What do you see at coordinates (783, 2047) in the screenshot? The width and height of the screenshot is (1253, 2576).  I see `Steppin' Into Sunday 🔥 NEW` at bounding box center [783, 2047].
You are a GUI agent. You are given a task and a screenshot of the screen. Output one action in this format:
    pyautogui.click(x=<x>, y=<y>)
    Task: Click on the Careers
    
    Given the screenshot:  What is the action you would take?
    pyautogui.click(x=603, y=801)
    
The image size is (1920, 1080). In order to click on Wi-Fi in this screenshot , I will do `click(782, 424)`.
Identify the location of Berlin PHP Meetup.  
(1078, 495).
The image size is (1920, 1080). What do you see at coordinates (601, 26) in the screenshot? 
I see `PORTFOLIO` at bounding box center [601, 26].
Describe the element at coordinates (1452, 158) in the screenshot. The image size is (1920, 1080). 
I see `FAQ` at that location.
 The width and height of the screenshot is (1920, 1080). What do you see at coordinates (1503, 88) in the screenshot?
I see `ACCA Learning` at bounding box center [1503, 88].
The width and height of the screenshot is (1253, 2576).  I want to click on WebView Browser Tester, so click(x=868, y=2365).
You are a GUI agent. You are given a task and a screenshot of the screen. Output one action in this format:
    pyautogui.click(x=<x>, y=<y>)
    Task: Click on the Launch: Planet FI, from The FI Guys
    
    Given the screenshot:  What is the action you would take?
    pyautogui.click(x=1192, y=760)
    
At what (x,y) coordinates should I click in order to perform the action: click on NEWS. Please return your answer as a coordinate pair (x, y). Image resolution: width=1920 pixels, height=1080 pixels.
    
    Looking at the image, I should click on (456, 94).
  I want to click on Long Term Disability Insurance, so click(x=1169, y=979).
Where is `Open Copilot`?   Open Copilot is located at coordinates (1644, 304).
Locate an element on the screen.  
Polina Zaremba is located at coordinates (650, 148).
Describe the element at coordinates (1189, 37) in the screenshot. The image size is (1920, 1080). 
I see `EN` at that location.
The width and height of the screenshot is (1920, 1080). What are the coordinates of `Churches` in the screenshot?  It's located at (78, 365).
◆ ◆ ◆ ◆
Rewrite all of the lines above, putting "screen assistant" wherever "GUI agent" appears and leaving everything else the same.

SOLUTION TO THIS PROBLEM |
What do you see at coordinates (783, 2047) in the screenshot? The width and height of the screenshot is (1253, 2576).  I see `Steppin' Into Sunday 🔥 NEW` at bounding box center [783, 2047].
You are a screen assistant. You are given a task and a screenshot of the screen. Output one action in this format:
    pyautogui.click(x=<x>, y=<y>)
    Task: Click on the Careers
    
    Given the screenshot:  What is the action you would take?
    pyautogui.click(x=603, y=801)
    
The image size is (1920, 1080). In order to click on Wi-Fi in this screenshot , I will do `click(782, 424)`.
Identify the location of Berlin PHP Meetup.  
(1078, 495).
The image size is (1920, 1080). What do you see at coordinates (601, 26) in the screenshot? 
I see `PORTFOLIO` at bounding box center [601, 26].
Describe the element at coordinates (1452, 158) in the screenshot. The image size is (1920, 1080). 
I see `FAQ` at that location.
 The width and height of the screenshot is (1920, 1080). What do you see at coordinates (1503, 88) in the screenshot?
I see `ACCA Learning` at bounding box center [1503, 88].
The width and height of the screenshot is (1253, 2576).  I want to click on WebView Browser Tester, so click(x=868, y=2365).
You are a screen assistant. You are given a task and a screenshot of the screen. Output one action in this format:
    pyautogui.click(x=<x>, y=<y>)
    Task: Click on the Launch: Planet FI, from The FI Guys
    
    Given the screenshot:  What is the action you would take?
    pyautogui.click(x=1192, y=760)
    
At what (x,y) coordinates should I click in order to perform the action: click on NEWS. Please return your answer as a coordinate pair (x, y). Image resolution: width=1920 pixels, height=1080 pixels.
    
    Looking at the image, I should click on (456, 94).
  I want to click on Long Term Disability Insurance, so click(x=1169, y=979).
Where is `Open Copilot`?   Open Copilot is located at coordinates (1644, 304).
Locate an element on the screen.  
Polina Zaremba is located at coordinates (650, 148).
Describe the element at coordinates (1189, 37) in the screenshot. The image size is (1920, 1080). 
I see `EN` at that location.
The width and height of the screenshot is (1920, 1080). What are the coordinates of `Churches` in the screenshot?  It's located at (78, 365).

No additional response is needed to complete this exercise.